One of us (CN) recently co-authored a critique of design errors in three purportedly usual care trials enrolling critically ill subjects that was published in a United States-based ethics journal. 1 These missteps incorrectly represented unusual care as usual, thereby jeopardising subject safety, confounding trial conclusions, and undermining the consent process. This prior examination was focused on ethical issues arising from these errors and was intended for an audience of medical ethicists. Here, our emphasis is on medical risks for patients emanating from these trial design errors. Previously published data are included to demonstrate how those risks may have affected study results and patient outcomes.

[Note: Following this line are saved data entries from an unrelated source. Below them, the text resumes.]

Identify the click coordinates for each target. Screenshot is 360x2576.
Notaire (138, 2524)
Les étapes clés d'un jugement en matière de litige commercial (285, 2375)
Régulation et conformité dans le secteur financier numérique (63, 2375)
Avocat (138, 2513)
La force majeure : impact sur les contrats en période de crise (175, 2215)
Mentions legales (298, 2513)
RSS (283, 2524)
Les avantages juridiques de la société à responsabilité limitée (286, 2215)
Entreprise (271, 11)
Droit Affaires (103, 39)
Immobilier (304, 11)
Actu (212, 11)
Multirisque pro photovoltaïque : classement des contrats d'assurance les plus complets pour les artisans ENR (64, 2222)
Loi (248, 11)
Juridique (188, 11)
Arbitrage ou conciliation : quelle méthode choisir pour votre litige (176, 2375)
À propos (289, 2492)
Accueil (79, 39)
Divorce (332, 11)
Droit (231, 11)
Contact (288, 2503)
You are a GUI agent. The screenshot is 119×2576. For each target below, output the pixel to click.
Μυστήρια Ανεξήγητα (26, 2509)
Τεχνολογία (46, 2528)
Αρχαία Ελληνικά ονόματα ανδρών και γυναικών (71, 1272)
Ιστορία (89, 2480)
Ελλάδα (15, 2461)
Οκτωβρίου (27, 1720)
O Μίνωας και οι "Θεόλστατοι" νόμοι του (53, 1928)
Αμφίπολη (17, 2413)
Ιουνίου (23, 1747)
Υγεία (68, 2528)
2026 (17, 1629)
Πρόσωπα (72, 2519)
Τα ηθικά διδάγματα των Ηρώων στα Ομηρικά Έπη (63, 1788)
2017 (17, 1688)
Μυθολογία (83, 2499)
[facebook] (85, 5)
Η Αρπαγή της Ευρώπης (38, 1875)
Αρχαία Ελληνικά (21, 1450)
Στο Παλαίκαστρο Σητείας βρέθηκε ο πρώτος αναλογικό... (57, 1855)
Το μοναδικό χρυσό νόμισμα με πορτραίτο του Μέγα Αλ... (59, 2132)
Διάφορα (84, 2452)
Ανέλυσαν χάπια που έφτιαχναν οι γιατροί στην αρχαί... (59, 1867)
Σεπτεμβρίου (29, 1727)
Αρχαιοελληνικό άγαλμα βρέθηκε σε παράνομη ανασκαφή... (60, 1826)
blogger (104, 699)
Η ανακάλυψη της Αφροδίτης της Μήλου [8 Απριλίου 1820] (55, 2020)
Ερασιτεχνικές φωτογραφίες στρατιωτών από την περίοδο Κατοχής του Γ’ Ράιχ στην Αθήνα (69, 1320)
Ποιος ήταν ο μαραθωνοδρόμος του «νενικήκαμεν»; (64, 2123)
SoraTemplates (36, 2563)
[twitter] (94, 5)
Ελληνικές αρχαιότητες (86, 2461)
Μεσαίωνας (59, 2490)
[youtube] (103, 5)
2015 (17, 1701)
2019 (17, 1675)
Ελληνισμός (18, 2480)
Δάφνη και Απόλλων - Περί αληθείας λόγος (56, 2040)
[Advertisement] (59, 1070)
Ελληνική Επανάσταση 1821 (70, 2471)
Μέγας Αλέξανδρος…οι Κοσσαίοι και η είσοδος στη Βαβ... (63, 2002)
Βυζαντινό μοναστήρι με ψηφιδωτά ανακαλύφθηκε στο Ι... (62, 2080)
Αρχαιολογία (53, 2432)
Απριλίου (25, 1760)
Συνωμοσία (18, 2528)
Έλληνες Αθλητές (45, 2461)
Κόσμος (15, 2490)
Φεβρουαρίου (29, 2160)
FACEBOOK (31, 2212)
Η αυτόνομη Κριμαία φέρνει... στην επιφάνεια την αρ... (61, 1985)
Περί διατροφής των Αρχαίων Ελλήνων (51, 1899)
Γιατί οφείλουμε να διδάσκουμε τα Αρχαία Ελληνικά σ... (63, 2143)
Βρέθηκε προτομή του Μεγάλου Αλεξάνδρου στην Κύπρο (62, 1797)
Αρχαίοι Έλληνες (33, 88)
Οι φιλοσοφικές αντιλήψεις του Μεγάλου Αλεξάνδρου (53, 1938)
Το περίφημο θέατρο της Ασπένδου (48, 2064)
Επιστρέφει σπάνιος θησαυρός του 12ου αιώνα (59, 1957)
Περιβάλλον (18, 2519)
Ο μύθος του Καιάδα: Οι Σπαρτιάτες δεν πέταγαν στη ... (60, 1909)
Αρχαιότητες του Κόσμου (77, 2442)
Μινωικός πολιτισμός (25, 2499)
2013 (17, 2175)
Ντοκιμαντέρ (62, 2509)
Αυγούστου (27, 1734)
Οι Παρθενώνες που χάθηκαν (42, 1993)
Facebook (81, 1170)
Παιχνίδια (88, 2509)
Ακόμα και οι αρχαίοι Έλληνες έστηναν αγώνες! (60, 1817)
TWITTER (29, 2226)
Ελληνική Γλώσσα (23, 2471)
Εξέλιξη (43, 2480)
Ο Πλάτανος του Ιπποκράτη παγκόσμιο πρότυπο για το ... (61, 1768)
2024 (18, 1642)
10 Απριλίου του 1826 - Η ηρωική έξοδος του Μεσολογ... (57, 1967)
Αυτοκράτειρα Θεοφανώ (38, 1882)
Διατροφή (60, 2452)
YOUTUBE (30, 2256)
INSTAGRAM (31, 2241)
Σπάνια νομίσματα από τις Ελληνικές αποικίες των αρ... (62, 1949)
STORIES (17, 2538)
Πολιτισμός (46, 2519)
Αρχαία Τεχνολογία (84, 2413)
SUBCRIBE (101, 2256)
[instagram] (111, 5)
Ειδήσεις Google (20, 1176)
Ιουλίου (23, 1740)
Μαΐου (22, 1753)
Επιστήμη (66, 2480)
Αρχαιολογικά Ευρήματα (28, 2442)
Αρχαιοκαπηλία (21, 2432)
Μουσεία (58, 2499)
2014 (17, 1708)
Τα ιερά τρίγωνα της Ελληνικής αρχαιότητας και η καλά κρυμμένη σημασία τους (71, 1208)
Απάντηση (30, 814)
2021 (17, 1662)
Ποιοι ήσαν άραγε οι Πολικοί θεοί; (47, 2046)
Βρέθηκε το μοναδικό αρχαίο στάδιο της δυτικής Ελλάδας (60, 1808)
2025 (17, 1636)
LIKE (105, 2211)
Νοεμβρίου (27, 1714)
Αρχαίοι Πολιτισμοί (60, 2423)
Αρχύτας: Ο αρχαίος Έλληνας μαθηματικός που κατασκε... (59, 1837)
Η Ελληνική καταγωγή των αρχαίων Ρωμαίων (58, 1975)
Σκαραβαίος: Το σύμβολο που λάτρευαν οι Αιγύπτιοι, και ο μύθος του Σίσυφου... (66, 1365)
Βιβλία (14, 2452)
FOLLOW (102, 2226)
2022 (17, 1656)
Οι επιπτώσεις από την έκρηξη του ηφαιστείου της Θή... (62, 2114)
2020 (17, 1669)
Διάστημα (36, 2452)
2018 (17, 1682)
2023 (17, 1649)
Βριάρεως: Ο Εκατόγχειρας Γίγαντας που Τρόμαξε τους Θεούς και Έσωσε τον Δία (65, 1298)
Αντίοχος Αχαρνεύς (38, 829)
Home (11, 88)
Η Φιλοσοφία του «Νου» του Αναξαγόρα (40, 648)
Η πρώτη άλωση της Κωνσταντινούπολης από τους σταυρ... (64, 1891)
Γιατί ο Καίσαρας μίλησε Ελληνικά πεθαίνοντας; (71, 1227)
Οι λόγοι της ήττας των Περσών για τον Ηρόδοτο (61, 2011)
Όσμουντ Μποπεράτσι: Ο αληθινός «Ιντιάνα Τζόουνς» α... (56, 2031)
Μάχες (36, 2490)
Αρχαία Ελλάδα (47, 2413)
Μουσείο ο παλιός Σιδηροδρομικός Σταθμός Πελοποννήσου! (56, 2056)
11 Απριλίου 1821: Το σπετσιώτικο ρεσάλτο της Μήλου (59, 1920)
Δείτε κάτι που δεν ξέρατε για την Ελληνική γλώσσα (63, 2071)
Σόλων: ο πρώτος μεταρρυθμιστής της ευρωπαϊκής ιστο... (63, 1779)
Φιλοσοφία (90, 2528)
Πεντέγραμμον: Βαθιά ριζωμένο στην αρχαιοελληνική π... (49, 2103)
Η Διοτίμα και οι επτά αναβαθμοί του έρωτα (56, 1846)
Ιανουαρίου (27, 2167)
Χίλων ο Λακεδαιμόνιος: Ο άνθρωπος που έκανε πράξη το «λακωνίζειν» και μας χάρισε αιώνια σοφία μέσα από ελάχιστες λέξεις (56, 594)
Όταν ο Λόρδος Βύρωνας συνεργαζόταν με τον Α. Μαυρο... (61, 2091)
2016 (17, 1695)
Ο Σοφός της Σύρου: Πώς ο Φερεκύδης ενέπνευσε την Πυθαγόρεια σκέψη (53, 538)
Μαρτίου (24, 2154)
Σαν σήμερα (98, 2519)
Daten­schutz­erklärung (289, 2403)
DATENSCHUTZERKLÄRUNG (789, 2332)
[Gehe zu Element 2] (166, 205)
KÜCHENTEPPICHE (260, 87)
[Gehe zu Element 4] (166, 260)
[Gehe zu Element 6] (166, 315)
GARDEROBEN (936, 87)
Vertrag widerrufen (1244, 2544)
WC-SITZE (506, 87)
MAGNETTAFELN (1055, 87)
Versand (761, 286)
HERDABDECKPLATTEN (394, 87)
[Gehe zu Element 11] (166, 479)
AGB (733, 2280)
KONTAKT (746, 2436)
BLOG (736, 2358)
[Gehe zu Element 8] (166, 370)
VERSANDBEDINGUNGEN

The three case studies presented here challenge the widespread belief that randomised trials of putative usual care, particularly those enrolling critically ill subjects, are invariably safe. Properly designed head-to-head comparisons of contemporary care can improve clinical decision making by better quantifying relative risks and benefits. However, for such research to be informative, at least one arm must be truly representative of current medical practice. Some trials purporting to compare usual care practices may not accurately reflect those practices and instead provide unusual care, either to all enrolled subjects or to important subgroups within a cohort. If subjects are critically ill with a high baseline risk of death, this unusual care may have grave consequences that include but are not limited to the following:
  • Inadequate informed consent: for research to be ethical and consent to be informed, subjects must understand how their care will change and the potential risks of study enrolment.
  • Suboptimal care: unusual therapies that are inferior to usual care can put trial subjects at increased risk, particularly when administered to critically ill subjects.
  • Inability to monitor safety: when a trial compares two unusual therapies, the benchmark for safety monitoring is lost. Without a usual care comparator, harm from either or both unusual care arms may go unrecognised.
  • Inaccurate and harmful conclusions: without a usual care comparator arm, if both therapies studied are inferior to usual care, there is a risk that the least harmful intervention will displace usual care in practice guidelines, putting future patients at risk.
In the three examples described below, unusual care misrepresented as usual care resulted in one or more of these unintended harmful consequences. Not accurately capturing current practice is a design error that has been difficult to recognise; the three protocols presented underwent extensive review processes, conducted by multiple groups at many institutions, before approval and implementation. Failure of the existing system to correct misconceptions of usual care can occur for many reasons (Box 1). However, as we describe at the conclusion of this review, awareness, regulatory guidance, and the development of mitigating procedures can help ensure that future trials intended to study usual care avoid these pitfalls.

Three case studies

Misapplication of a guideline as representative of usual care: the Surfactant, Positive Pressure, and Pulse Oximetry Randomized Trial (SUPPORT)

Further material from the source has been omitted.